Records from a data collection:

--- --- ---

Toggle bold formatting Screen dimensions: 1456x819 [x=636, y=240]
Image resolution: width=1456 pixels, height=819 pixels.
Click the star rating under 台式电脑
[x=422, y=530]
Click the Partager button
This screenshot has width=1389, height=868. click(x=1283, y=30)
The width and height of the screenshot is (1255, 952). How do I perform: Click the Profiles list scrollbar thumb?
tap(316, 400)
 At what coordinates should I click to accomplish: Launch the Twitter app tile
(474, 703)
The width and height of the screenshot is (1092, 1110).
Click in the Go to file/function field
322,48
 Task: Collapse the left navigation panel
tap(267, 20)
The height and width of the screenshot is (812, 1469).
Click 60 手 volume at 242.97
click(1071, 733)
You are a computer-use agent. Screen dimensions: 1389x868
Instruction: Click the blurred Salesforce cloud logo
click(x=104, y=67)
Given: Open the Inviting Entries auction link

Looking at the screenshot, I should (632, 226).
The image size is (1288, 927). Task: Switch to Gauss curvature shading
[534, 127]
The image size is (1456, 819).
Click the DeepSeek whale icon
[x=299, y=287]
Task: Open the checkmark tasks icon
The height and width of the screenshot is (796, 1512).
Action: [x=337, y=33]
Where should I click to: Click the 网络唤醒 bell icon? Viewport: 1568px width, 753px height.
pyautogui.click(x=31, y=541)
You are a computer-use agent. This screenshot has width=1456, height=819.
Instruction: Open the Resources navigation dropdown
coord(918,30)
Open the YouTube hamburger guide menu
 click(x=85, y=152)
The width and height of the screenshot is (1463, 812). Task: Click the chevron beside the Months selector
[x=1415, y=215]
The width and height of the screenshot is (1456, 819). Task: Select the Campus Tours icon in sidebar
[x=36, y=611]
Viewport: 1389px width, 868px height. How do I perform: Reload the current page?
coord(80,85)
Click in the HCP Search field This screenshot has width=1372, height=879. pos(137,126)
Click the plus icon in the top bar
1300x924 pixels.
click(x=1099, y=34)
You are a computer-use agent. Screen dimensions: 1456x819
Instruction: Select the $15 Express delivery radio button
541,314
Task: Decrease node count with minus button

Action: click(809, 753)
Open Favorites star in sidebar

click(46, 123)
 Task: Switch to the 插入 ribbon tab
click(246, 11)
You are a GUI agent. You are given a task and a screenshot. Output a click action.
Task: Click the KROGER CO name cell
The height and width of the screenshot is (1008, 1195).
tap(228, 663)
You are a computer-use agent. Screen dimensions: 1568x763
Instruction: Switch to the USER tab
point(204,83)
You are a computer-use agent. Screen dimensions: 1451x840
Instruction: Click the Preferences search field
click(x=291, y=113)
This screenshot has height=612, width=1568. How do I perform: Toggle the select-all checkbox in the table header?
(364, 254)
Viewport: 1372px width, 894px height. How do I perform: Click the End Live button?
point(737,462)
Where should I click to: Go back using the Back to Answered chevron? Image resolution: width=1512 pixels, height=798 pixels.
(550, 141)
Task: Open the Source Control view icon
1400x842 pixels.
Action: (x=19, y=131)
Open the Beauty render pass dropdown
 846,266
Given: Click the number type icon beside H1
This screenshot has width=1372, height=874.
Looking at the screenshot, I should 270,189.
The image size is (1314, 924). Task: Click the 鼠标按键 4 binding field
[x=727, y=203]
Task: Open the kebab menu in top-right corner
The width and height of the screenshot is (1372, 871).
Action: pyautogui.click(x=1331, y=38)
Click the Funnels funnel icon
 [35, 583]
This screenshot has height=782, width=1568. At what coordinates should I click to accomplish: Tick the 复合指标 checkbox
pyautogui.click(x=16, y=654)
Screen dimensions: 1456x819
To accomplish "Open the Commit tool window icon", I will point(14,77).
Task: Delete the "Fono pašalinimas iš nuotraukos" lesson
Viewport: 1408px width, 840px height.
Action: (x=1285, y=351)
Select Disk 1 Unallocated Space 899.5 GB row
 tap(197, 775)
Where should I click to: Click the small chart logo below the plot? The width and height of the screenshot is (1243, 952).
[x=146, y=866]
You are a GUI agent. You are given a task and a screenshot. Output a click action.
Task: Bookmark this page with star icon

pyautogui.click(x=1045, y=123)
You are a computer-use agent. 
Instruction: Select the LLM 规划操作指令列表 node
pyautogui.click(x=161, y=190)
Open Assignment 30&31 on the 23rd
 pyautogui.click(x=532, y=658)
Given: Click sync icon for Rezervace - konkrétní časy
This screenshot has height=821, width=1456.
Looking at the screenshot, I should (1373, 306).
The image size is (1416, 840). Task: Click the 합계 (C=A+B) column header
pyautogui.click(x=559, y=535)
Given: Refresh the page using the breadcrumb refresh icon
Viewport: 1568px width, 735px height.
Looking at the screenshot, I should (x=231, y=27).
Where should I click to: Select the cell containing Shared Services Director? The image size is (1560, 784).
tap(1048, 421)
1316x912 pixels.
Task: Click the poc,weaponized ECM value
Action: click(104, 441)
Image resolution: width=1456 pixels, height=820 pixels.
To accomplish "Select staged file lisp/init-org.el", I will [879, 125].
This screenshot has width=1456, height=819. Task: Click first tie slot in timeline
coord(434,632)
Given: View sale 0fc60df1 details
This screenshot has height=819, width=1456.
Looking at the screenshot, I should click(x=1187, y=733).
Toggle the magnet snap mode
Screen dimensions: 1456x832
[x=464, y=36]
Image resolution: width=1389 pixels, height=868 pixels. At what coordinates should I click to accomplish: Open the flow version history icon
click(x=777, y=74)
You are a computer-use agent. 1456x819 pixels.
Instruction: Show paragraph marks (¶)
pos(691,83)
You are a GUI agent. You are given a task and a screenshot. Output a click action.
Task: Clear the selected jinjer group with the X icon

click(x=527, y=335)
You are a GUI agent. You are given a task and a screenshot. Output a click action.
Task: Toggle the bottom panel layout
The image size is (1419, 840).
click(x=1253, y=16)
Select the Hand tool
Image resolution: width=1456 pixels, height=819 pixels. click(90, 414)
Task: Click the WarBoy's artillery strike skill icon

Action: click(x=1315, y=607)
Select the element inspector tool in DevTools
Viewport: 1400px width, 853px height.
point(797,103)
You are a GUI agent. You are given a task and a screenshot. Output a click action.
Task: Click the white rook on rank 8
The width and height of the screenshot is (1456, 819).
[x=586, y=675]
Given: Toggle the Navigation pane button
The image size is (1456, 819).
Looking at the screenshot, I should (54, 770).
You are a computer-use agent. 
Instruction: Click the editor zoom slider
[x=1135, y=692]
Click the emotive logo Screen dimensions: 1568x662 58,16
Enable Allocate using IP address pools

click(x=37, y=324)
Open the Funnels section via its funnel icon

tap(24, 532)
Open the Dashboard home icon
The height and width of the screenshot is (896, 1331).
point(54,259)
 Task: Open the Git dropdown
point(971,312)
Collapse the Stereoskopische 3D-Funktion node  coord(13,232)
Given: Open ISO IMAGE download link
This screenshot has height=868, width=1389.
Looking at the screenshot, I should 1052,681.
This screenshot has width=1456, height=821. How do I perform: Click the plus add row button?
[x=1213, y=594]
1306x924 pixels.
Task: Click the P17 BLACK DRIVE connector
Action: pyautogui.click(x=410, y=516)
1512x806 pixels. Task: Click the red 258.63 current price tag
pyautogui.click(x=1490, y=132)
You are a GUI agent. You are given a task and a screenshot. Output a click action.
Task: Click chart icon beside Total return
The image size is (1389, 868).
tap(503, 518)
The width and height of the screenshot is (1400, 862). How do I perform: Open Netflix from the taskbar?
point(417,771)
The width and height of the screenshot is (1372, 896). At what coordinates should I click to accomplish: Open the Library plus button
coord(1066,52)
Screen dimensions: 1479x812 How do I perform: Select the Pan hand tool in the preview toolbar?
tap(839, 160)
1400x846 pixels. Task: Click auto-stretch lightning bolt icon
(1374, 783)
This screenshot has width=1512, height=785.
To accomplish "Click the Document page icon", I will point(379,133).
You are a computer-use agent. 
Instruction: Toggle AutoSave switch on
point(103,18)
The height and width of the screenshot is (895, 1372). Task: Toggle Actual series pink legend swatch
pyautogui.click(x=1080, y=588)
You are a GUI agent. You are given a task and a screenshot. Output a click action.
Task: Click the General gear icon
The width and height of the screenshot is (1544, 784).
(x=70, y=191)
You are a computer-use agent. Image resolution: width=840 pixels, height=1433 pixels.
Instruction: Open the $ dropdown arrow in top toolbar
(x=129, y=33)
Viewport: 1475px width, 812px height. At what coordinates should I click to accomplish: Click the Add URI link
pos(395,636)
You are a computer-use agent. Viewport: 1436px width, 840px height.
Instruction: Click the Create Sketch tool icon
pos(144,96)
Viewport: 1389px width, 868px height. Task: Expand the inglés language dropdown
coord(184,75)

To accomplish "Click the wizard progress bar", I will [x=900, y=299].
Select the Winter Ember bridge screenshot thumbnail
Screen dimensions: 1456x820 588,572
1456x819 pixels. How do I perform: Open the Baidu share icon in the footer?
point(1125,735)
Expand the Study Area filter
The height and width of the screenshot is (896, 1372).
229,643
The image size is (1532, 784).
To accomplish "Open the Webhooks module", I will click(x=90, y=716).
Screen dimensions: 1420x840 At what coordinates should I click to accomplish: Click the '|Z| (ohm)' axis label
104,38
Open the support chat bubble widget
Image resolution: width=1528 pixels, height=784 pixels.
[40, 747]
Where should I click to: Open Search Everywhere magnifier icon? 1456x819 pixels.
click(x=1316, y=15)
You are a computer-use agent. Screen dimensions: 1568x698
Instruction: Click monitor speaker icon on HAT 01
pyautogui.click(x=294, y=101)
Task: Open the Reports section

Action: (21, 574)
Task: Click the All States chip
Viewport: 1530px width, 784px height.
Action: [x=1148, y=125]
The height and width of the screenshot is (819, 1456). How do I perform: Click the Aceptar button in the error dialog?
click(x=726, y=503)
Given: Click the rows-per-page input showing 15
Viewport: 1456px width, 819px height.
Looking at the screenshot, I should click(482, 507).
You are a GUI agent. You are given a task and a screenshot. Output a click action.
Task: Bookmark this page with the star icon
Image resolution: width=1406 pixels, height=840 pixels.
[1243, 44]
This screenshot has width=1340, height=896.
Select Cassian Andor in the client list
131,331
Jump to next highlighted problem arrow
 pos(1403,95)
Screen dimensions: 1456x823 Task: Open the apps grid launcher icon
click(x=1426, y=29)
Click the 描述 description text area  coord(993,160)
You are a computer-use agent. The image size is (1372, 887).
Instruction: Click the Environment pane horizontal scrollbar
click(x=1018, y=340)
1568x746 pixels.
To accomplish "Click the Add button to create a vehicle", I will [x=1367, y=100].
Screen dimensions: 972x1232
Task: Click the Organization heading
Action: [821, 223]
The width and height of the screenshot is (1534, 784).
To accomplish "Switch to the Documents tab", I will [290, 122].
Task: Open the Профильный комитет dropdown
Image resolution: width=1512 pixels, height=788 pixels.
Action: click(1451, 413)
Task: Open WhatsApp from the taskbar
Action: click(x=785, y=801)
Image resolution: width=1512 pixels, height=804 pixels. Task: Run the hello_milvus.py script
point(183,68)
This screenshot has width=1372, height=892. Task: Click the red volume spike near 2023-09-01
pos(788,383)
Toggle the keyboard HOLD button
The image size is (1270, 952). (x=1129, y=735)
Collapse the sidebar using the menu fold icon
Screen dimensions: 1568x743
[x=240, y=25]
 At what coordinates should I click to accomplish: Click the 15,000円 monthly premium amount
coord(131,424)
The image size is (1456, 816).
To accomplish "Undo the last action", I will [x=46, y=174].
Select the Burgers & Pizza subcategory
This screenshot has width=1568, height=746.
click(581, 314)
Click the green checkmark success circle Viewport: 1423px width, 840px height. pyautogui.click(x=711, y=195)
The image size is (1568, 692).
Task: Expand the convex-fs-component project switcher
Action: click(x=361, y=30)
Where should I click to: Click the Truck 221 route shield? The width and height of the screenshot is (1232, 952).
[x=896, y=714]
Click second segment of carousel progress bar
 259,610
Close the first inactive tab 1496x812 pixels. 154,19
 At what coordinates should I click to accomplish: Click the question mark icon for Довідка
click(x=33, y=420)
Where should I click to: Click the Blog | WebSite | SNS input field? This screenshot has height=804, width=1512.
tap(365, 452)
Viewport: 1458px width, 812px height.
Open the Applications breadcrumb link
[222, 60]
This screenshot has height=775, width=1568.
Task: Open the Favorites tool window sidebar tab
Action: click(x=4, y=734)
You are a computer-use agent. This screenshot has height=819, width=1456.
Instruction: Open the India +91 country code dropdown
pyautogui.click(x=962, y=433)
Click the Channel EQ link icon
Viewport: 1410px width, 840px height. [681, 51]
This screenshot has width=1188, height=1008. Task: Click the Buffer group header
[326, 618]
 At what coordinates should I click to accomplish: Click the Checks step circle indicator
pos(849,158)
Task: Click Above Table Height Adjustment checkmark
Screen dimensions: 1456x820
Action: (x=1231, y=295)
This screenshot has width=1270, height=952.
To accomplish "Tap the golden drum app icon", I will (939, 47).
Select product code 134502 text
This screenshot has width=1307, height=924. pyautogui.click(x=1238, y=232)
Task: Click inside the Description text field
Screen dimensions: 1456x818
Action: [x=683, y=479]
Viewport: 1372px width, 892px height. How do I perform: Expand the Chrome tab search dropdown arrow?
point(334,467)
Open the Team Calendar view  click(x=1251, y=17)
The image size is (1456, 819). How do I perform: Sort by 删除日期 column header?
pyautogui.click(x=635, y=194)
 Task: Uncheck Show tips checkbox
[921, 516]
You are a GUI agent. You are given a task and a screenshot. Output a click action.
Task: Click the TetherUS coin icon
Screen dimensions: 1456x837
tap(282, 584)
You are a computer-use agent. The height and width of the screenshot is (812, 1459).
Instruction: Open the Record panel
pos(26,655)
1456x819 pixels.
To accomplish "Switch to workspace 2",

--- --- ---

Each line from the top of the records down to the one with "The width and height of the screenshot is (1092, 1110)." must be retyped exactly; include both ends and nothing else.

• YOUR SOLUTION:
Toggle bold formatting Screen dimensions: 1456x819 [x=636, y=240]
Image resolution: width=1456 pixels, height=819 pixels.
Click the star rating under 台式电脑
[x=422, y=530]
Click the Partager button
This screenshot has width=1389, height=868. click(x=1283, y=30)
The width and height of the screenshot is (1255, 952). How do I perform: Click the Profiles list scrollbar thumb?
tap(316, 400)
 At what coordinates should I click to accomplish: Launch the Twitter app tile
(474, 703)
The width and height of the screenshot is (1092, 1110).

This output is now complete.